__Article__:
For a few years now I’ve been teaching ED677, an online course at Arcadia University called Seeking Equity in Connected Learning and Teaching. My intention in the course is to support educators in exploring connected practices in their own learning and teaching, and in doing so, think together about the core issues of equity in our work and build toward it with/for our learners.
While we continue to seek equity, after 4 years I really do have to stand back and wonder, are we actually getting anywhere? It’s a hard question because really, it’s a much bigger job than any single course could impact. And it’s a hard question, because as the instructor, I’m not even sure what I am expecting to see. And this is also why we keep seeking it, year after year. And try to figure this out together.
I see a lot of interesting work in their final projects (will post a link in a bit to a curated set of these) but I wanted to first write about something we did along the way this year which was new. And I think significant.
During the 3rd week of ED677 we focus specifically on imagining what we mean by equity as a means of starting that conversation which then threads throughout the semester. This year we had a range of readings/watchings to frame what we were thinking about (several of them new, including a conversation from @educon which I thought was impactful). And then, because we always include the opportunity to make something each week, this time around I recommended #The4thBox project by the Center For Story-based Strategy and Interaction Institute for Social Change.

Entries contained in a dataset:

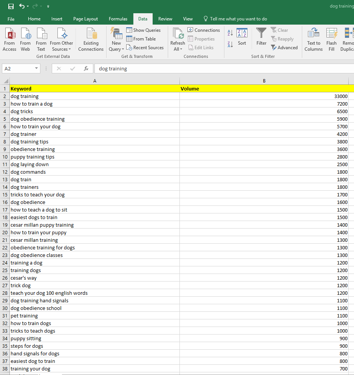
Task: Open the Refresh All dropdown arrow
Action: click(181, 49)
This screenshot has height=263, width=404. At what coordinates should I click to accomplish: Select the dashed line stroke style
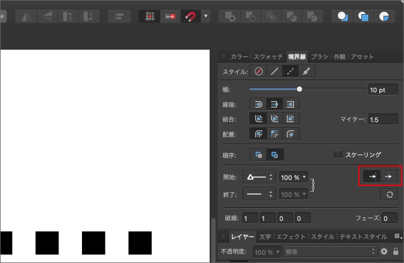pyautogui.click(x=290, y=71)
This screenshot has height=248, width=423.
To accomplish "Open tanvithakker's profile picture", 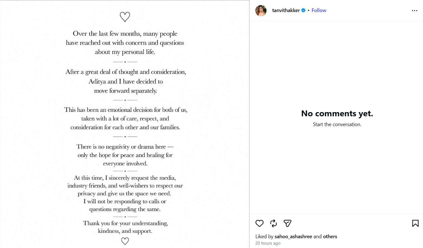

__Work instructions__:
1. According to the post, which project was recommended for making something during the 3rd week of ED677?
2. Please transcribe the stretch of the post from "I see a lot" through "I think significant.".

__Responses per task__:
1. #The4thBox project by the Center For Story-based Strategy and Interaction Institute for Social Change.

2.
I see a lot of interesting work in their final projects (will post a link in a bit to a curated set of these) but I wanted to first write about something we did along the way this year which was new. And I think significant.